Pamela Faber Benítez (born 1950) is an American/Spanish linguist. She has held the Chair of Translation and Interpreting at the Department of Translation and Interpreting of the University of Granada since 2001.

She received her Ph.D. from the University of Granada in 1986 and also holds degrees from the University of North Carolina at Chapel Hill and Paris-Sorbonne University.

==Research==

Pamela Faber is best known for her works on the Functional Lexematic Model and her cognitive theory of Terminology called Frame-Based Terminology.

===Functional Lexematic Model===
The Functional Lexematic Model was elaborated by Leocadio Martín Mingorance and further developed by his collaborators Pamela Faber and Ricardo Mairal. It integrates Coşeriu's Theory of Lexematics and Dik's Functional Grammar.

The two main objectives sought within this lexicological model are:
1. the specification of the semantic architecture of the lexicon of a language, and
2. the representation of knowledge based on the linguistic encoding found in dictionary entries.

These objectives are mutually dependent in the sense that the former serves as the input for the latter.

===Frame-Based Terminology===

Frame-Based Terminology is a recent cognitive approach to Terminology developed by Pamela Faber and colleagues at the University of Granada. It was conceived within the context of the Functional Lexematic Model and Cognitive Linguistics.

Frame-Based Terminology focuses on:
1. conceptual organization;
2. the multidimensional nature of terminological units; and
3. the extraction of semantic and syntactic information through the use of multilingual corpora.

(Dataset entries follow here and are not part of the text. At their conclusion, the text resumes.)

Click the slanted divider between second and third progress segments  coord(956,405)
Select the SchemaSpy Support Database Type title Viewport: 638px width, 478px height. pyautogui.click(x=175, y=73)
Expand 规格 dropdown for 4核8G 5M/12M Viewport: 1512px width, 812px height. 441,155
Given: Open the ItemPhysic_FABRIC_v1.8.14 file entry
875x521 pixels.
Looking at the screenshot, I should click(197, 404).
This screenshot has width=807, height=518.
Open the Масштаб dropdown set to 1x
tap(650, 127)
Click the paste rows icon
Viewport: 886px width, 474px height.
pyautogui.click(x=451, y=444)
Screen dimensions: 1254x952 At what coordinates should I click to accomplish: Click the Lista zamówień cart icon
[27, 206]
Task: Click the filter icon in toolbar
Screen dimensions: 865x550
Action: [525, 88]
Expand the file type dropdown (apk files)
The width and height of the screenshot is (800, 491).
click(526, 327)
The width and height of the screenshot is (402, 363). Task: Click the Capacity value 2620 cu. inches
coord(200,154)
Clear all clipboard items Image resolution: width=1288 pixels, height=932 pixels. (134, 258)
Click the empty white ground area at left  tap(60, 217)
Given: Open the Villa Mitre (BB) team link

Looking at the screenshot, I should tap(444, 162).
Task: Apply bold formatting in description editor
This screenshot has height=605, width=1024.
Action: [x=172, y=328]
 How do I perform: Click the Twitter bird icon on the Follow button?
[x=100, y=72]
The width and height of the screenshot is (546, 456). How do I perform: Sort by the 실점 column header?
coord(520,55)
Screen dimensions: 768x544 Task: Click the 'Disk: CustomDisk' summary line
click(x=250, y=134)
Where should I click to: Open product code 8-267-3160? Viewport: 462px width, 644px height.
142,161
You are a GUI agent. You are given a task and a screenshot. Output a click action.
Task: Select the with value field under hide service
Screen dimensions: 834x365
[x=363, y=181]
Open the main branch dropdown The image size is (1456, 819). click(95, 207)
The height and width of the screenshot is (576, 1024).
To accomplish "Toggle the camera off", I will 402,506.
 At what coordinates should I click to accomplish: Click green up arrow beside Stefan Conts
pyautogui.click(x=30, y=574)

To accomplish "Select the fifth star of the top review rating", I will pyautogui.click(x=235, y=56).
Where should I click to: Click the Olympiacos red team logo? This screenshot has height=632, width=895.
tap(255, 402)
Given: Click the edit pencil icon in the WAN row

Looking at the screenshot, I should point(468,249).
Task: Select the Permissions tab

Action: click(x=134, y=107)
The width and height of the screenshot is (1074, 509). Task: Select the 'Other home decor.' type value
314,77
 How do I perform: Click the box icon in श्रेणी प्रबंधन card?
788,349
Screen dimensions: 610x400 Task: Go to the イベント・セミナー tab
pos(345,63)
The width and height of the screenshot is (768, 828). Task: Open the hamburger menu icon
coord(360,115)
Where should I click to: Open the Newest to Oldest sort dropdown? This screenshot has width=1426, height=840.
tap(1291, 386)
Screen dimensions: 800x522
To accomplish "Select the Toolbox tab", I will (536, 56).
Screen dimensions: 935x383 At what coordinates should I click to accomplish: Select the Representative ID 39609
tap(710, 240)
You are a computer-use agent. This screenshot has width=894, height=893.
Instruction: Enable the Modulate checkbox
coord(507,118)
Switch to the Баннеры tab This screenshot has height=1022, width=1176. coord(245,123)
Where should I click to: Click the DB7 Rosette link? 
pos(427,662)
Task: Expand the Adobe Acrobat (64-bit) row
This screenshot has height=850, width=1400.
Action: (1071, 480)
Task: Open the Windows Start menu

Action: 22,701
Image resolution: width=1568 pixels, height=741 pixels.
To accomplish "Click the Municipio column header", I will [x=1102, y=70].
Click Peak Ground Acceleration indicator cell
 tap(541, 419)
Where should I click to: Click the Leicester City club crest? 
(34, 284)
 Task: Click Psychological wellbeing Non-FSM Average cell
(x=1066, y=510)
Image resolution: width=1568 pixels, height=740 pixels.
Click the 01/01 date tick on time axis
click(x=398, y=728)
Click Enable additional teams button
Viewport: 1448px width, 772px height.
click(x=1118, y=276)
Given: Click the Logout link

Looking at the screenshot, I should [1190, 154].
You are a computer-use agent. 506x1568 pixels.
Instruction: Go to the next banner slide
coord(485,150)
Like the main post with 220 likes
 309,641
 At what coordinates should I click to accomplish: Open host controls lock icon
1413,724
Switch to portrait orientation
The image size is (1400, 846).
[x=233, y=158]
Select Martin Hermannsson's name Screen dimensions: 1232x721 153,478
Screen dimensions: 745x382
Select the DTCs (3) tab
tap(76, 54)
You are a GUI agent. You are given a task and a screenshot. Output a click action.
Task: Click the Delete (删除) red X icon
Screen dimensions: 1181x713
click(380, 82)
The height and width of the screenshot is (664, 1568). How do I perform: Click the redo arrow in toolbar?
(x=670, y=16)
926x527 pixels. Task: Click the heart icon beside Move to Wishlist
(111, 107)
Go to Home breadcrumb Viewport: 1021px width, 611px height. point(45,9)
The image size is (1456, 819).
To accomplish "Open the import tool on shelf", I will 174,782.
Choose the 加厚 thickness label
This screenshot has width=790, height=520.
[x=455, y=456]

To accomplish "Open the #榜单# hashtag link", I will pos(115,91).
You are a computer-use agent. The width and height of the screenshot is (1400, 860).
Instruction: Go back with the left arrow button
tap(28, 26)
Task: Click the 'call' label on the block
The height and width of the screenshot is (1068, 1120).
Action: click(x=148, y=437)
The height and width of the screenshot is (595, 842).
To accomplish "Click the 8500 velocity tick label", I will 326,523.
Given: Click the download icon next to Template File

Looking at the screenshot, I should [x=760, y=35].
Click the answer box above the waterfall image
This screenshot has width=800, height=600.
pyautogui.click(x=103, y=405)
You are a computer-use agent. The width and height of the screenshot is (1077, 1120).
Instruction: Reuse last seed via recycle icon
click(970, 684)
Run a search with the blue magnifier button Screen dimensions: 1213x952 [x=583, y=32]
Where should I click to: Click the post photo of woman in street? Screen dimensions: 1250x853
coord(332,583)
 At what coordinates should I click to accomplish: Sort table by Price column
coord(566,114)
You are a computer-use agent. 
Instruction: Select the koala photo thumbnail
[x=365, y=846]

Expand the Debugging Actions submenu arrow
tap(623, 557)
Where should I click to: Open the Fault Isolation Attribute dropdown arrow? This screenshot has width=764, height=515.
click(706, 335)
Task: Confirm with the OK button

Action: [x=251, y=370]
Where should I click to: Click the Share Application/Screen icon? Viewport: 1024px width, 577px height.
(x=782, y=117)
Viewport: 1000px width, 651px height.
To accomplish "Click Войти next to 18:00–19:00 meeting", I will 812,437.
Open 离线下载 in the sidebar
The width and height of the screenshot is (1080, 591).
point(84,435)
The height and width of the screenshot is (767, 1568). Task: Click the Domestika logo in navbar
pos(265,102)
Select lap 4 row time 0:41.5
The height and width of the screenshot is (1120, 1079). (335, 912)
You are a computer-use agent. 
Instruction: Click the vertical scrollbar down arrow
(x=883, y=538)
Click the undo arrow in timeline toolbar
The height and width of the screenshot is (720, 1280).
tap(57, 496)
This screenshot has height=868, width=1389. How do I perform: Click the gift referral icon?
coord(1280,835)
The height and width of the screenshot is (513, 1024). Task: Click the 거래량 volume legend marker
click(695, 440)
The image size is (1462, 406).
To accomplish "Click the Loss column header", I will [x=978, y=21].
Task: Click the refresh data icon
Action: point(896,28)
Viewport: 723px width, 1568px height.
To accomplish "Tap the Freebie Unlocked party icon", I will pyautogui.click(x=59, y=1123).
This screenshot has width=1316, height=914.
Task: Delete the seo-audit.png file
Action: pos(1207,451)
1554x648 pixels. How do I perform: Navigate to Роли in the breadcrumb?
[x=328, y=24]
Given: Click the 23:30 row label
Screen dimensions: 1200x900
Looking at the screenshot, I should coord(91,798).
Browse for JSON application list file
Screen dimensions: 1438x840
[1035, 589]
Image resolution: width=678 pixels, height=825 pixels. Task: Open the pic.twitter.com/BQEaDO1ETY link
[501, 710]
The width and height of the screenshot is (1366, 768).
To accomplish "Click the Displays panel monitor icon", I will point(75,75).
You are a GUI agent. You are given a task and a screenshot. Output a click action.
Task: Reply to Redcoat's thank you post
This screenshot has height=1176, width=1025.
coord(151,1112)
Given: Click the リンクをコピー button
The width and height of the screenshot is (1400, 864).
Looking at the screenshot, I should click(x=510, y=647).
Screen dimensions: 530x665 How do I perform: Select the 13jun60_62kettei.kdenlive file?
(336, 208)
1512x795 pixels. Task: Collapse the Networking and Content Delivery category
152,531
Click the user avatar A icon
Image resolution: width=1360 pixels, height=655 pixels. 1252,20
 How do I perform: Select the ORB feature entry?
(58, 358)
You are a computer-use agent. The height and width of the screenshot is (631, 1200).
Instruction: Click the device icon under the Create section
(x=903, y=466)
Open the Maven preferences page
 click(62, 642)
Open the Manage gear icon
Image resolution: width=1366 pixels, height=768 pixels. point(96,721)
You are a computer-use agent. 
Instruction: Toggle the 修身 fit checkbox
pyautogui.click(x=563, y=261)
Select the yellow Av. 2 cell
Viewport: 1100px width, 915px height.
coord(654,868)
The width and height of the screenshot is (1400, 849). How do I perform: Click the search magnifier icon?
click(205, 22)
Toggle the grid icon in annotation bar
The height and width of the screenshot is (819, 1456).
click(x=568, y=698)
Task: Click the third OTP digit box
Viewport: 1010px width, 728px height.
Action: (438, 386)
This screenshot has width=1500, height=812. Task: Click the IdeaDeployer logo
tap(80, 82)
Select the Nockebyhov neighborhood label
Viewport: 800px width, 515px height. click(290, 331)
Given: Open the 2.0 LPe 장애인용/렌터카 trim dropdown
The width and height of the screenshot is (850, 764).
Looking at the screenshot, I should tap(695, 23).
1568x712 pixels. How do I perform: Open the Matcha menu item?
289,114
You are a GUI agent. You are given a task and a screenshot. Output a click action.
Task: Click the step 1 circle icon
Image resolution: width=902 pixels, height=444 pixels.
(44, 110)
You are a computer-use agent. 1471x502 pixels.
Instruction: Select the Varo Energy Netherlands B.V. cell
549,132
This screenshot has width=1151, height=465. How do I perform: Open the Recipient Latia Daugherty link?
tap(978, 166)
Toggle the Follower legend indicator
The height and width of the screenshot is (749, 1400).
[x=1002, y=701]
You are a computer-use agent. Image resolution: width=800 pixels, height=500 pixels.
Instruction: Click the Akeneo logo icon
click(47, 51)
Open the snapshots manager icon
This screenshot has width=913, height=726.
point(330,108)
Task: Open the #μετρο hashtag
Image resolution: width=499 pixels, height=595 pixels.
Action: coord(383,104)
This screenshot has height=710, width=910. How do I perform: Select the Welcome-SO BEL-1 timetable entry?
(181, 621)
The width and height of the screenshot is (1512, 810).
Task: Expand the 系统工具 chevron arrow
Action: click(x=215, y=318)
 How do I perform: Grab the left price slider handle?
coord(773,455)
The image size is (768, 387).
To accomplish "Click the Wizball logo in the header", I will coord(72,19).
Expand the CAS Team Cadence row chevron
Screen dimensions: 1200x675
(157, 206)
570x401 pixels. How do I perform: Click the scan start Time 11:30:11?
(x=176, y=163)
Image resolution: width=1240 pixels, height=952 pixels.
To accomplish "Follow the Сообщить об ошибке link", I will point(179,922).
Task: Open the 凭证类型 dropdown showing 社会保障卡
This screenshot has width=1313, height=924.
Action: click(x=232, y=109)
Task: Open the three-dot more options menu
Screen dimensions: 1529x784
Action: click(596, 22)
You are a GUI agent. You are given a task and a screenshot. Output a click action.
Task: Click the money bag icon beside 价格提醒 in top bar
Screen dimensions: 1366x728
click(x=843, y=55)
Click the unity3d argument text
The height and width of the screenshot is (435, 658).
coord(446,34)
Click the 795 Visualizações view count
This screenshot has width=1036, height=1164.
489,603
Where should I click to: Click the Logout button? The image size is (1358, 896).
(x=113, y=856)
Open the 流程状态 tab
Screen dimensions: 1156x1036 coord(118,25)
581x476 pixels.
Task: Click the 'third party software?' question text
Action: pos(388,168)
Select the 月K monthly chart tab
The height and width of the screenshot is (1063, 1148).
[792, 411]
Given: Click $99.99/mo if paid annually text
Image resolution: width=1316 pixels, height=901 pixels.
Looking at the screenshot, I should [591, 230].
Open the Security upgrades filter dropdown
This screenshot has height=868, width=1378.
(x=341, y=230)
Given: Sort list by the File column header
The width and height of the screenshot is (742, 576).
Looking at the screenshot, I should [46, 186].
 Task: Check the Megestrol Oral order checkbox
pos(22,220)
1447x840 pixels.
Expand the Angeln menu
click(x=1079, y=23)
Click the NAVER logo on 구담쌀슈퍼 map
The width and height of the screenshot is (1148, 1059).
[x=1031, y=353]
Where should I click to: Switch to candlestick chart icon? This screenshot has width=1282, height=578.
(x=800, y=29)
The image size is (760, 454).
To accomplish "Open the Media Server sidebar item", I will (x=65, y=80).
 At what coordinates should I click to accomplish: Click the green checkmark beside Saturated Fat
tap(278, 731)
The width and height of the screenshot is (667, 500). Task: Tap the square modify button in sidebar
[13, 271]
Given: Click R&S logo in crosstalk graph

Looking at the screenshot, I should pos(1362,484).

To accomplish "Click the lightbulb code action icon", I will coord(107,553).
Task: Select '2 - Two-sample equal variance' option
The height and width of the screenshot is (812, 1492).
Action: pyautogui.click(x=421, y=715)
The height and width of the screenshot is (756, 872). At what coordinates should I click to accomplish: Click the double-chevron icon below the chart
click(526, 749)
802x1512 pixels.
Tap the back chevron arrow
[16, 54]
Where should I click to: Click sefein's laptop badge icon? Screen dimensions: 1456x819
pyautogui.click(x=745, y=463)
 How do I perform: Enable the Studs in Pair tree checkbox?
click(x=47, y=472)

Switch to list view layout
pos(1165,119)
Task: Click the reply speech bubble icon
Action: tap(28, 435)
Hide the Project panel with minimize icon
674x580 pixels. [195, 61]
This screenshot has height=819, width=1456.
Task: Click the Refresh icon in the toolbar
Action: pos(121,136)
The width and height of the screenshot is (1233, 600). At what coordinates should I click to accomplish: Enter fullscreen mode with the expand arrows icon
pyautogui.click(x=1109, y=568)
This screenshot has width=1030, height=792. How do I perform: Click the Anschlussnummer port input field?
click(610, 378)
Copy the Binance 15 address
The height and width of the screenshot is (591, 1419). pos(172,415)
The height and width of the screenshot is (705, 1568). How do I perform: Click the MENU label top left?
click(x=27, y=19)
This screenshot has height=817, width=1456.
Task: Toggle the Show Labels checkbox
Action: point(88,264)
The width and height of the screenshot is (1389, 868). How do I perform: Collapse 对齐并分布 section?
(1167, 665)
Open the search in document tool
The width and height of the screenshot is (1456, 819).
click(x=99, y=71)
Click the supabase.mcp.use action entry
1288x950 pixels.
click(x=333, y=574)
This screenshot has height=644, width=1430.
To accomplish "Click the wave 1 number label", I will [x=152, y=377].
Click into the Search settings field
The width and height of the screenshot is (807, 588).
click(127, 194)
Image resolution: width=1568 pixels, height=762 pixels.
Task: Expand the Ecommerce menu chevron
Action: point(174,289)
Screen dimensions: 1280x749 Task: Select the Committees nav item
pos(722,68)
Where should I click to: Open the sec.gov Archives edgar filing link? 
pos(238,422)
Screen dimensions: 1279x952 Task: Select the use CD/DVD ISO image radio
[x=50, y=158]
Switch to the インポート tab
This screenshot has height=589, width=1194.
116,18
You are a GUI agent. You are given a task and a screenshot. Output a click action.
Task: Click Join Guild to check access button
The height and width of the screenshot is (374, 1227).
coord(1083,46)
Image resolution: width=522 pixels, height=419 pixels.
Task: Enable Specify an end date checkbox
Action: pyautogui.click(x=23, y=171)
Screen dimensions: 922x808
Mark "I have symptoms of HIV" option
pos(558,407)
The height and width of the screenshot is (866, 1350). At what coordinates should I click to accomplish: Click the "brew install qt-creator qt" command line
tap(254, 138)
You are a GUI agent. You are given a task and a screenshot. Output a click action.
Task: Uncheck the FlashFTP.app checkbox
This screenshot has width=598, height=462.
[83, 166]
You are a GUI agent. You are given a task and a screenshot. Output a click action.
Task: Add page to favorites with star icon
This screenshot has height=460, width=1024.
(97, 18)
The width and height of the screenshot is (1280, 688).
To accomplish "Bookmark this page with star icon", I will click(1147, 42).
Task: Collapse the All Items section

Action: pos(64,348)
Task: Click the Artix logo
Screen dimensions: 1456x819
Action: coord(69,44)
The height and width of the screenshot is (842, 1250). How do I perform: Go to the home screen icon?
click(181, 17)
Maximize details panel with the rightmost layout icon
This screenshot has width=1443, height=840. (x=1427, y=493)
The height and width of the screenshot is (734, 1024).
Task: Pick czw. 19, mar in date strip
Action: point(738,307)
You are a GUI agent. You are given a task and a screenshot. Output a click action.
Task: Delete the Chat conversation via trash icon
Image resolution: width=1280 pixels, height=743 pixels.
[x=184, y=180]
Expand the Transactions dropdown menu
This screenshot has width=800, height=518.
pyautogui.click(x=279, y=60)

Within this context, Faber's current major project is called EcoLexicon, a terminological knowledge base on the Environment.

==Seminal publications==

- Faber, Pamela (ed.). 2012. A Cognitive Linguistics View of Terminology and Specialized Language. Berlin, Boston: Mouton De Gruyter. (ISBN 978-3-11-027720-3).
- Faber, Pamela, Pilar León Araúz, and Juan Antonio Prieto Velasco. 2009. Semantic Relations, Dynamicity, and Terminological Knowledge Bases. Current Issues in Language Studies 1: 1-23.
- Faber, Pamela (2007). "Linking Images and Words: the description of specialized concepts"
- Faber, Pamela, Silvia Montero Martínez, María Rosa Castro Prieto, José Senso Ruiz, Juan Antonio Prieto Velasco, Pilar León Araúz, Carlos Márquez Linares, and Miguel Vega Expósito. 2006. Process-oriented terminology management in the domain of Coastal Engineering. Terminology 12, no. 2: 189-213. .
- Faber, Pamela, Carlos Márquez Linares, and Miguel Vega Expósito. 2005. Framing Terminology: A Process-Oriented Approach. Meta : journal des traducteurs / Meta: Translators’ Journal 50, no. 4.
- Faber, Pamela, and Catalina Jiménez Hurtado. 2004. Traducción, lenguaje y cognición. Granada: Comares. (ISBN 9788484448945)
- Faber, Pamela, and Catalina Jiménez Hurtado. 2002. Investigar en terminología. Granada: Comares. (ISBN 9788484446323)
- Faber, Pamela, and Ricardo Mairal Usón. 1999. Constructing a Lexicon of English Verbs. Berlin: Mouton de Gruyter. (ISBN 9783110164169).